Mais, allez-vous me dire, la privatisation des lignes secondaires est en route aussi, et les région de PACA et de Normandie ont déjà engagé le processus. Oui, mais avec toutes les chances réunies de plantage.

D'abord parce qu'aucun plan directeur de développement du rail n'est élaboré ou en cours d'élaboration (je parle bien de "développement"). Ensuite parce que nous nous dirigeons tranquillement vers une privatisation sur le mode concessionnaire et non "open access". Or, quel enseignement pouvons nous tirer de l'expérience britannique ? Le modèle concessionnaire, choisi par nos voisins d'outre manche, malgré toutes les réussites de la privatisation, n'a pas permis de diminuer la charge qui pèse sur les finances publiques ni fait baisser les tarifs pour les passagers (rapport McNulty) ! Logique, le système concessionnaire remplace un monopole par un autre. D'ailleurs, c'est bien le modèle "open access" que la France semble avoir choisi pour les lignes à fortes rentabilité comme PLM, alors pourquoi s'arrêter en si bon chemin et ne pas appliquer ce même modèle aux lignes secondaire, voire locales ?

Parce que l'état des infrastructures et la rentabilité théorique sont de nature à faire peur à d'éventuels acteurs privés ?

Quelques pistes de réflexion pour imaginer une privatisation intelligente...

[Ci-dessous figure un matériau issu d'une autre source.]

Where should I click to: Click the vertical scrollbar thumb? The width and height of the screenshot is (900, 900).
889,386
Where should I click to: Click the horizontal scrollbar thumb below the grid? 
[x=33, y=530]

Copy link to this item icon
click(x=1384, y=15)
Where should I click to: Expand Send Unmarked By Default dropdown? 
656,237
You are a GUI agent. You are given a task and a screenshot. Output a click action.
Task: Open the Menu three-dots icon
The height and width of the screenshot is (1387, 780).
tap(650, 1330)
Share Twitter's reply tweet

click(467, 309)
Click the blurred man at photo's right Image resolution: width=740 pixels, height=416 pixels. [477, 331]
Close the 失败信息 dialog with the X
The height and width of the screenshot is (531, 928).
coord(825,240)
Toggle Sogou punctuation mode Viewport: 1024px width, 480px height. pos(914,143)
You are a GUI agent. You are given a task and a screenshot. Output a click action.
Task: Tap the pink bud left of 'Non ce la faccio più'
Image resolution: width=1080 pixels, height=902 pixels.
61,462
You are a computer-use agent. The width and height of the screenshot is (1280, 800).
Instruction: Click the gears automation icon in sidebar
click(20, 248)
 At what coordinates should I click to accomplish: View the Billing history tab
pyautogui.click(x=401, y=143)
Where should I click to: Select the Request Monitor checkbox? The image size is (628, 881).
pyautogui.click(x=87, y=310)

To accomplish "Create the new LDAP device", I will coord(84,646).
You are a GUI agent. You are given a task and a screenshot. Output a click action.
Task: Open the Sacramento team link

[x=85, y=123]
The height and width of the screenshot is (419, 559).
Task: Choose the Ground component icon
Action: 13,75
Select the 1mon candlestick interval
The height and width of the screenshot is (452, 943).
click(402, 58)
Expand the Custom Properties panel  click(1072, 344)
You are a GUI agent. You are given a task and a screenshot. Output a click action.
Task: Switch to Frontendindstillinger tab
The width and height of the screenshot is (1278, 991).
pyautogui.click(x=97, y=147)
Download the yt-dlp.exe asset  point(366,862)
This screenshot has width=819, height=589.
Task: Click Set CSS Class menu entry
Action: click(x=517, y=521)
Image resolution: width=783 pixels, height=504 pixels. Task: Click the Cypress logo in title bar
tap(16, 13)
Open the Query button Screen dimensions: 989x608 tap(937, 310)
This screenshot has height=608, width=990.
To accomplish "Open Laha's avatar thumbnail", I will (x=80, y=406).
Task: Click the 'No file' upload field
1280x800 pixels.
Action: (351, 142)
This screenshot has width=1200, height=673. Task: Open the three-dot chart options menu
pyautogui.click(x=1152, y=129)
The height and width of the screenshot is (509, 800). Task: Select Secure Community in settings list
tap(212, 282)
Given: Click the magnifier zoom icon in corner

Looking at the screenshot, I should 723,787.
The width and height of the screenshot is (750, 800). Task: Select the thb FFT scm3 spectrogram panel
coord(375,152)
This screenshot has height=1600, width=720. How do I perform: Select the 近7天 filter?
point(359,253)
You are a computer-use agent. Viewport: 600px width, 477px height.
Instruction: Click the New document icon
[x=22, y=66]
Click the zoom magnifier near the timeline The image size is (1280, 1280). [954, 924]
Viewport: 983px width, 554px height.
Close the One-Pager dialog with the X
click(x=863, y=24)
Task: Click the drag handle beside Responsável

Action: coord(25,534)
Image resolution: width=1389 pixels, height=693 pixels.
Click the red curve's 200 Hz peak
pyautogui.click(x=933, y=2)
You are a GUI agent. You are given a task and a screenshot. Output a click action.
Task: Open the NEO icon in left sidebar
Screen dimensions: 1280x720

  1. Un schéma national de développement de l'infrastructure du rail afin d'atteindre à terme (échéance de 10 à 15 ans) un maillage de la quasi totalité des agglomérations françaises. L'exécution et la gestion de cette infrastructure (réseaux et gares) étant confiées à une entité unique, nationale. Cette société serait renforcée sur la plan capitalistique par l'apport de capitaux privés (ce que les statuts de "SNCF gares et connexions" permet), y compris et surtout de la part des société privées qui souhaitent être présentes sur le marché du rail. La majorité devant rester aux mains de l'Etat français pour des raisons stratégiques. L'économie de cette entité étant assurée par les droits de passage versés par les exploitants pour la partie fonctionnement et l'argent public et les actionnaires privés pour l'investissement.
  2. Diversifier les matériels utilisés. Certaines dessertes peuvent être assurées par des matériels plus légers nécessitant des investissements moins lourds (Bluetram par exemple pour la réouverture de lignes locales dont les rails ont été démontés) ou des matériels anciens reconditionnés (cf Transdev sur la ligne Carhaix-Paimpol).
  3. Imposer de manière progressive le ferro-routage, réduisant à terme l'usage du camion à un rayon de 100km. Cette mesure, outre la diminution de la pollution qu'elle engendrerait (les camions sont la première source de rejets de microparticules et de gommes), le désengorgement des infrastructures routières, le ralentissement de l'usure des infrastructures routières, la diminution des accidents routiers, créerait un marché du fret ferroviaire propice à son développement et donc à la baisse de ses coûts. Le développement de ce marché participerait à la rentabilisation de "SNCF gares et connexions".
  4. Conditionner l'octroi de droits d'exploitation des lignes à fortes rentabilité à l'exploitation de lignes locales et régionales et à une prise de participation à "SNCF gares et connexions". On peut même imaginer que l'exploitation ou la réouverture de lignes locales permettent l'octroi de plus ou moins de "droits" (en fonction du niveau de non-rentabilité à court, moyen et long terme) sur les lignes TGV à forte rentabilité ; "droits" pouvant être négociables.

Un tel dispositif permettrait non seulement de développer le rail, mais garantirait le principe de continuité territoriale tout en soulageant les finances publiques. Ces dernières n'étant, comme il se doit, engagées que dans les investissements et non le fonctionnement.